▸ **SUPPLIED ENTRIES**:
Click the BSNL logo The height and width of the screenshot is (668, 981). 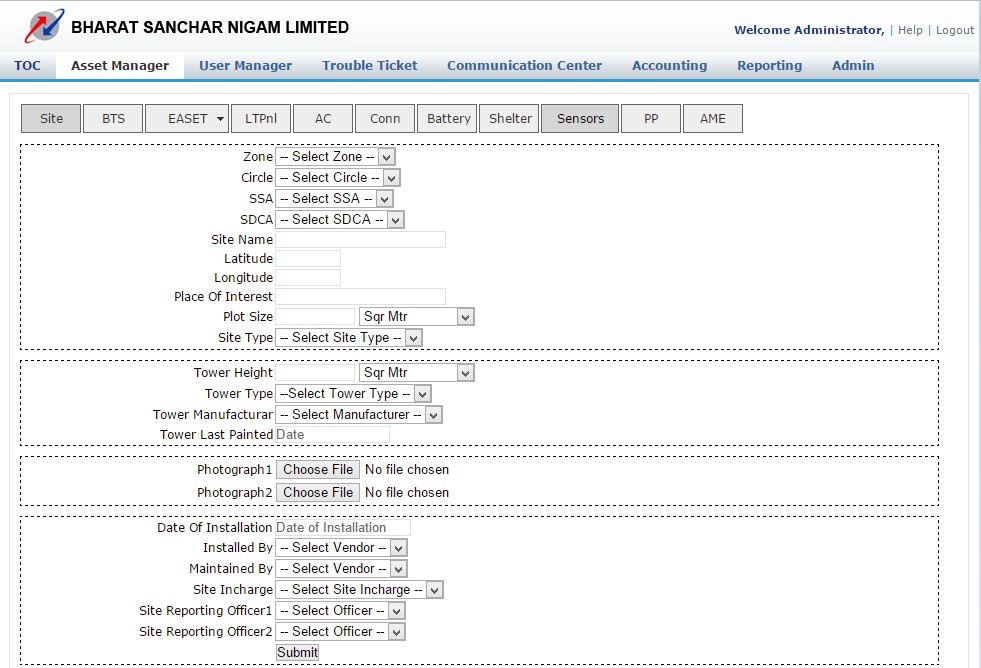pyautogui.click(x=42, y=25)
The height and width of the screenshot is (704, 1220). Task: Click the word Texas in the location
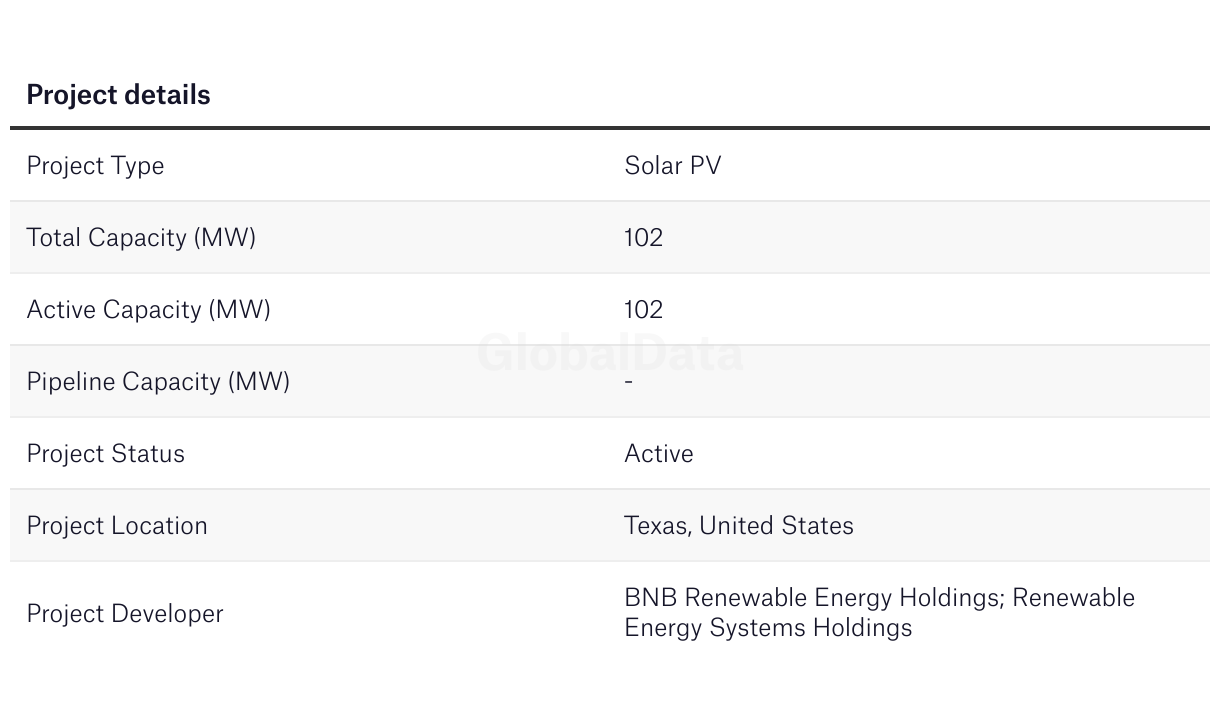click(x=655, y=526)
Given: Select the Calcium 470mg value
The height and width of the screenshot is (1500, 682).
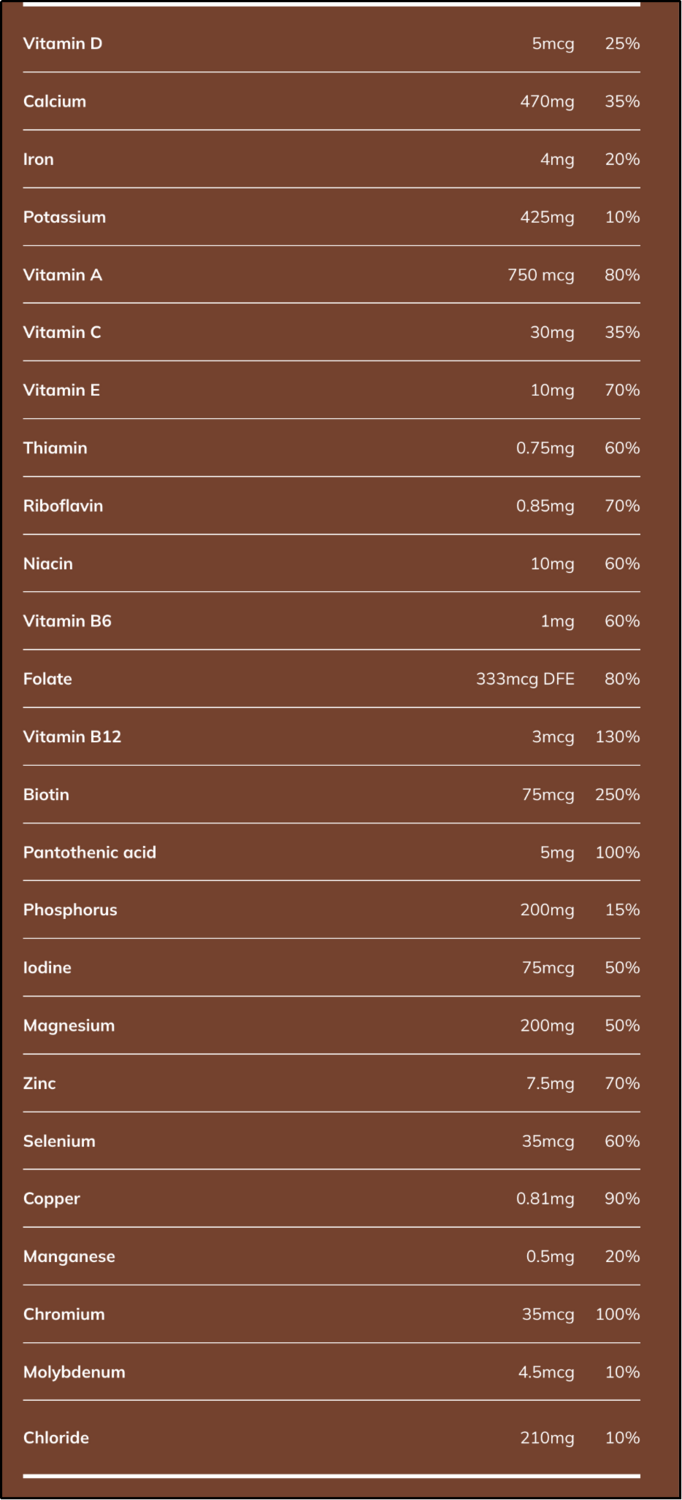Looking at the screenshot, I should coord(547,102).
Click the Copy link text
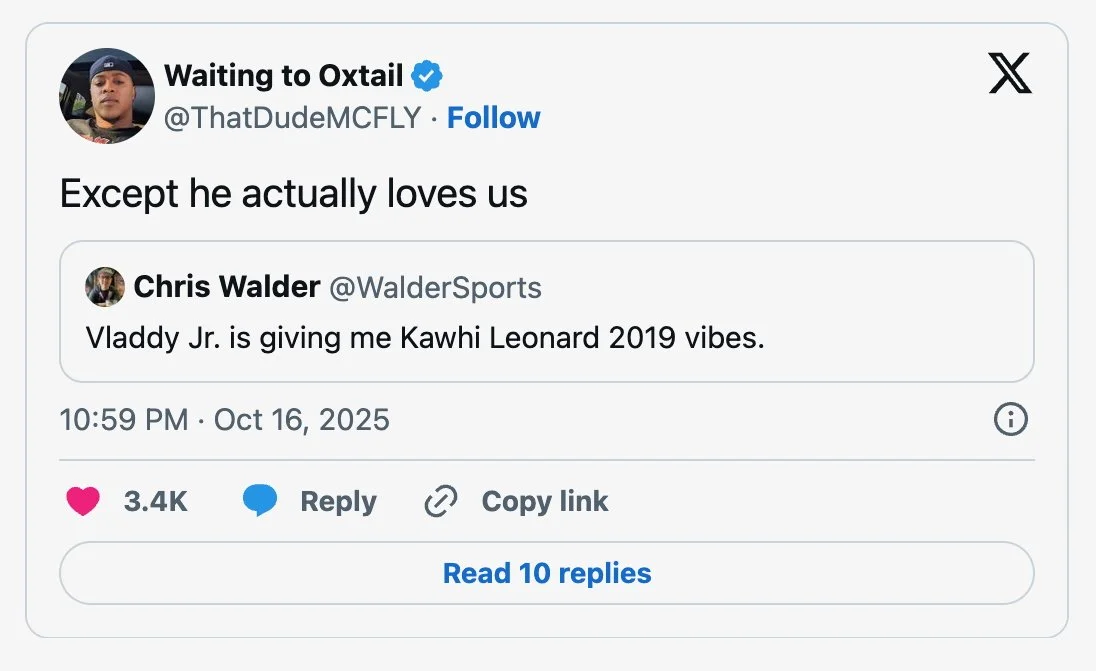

▸ **PROBLEM TO WORK ON**: Every line between the one containing "The height and width of the screenshot is (704, 1220)." and the end of the listing, both included, needs to be retyped exactly, minus the pictures.

▸ **EXERCISE SOLUTION**:
The height and width of the screenshot is (704, 1220). Task: Click the word Texas in the location
click(x=655, y=526)
Given: Select the Calcium 470mg value
The height and width of the screenshot is (1500, 682).
Looking at the screenshot, I should coord(547,102).
Click the Copy link text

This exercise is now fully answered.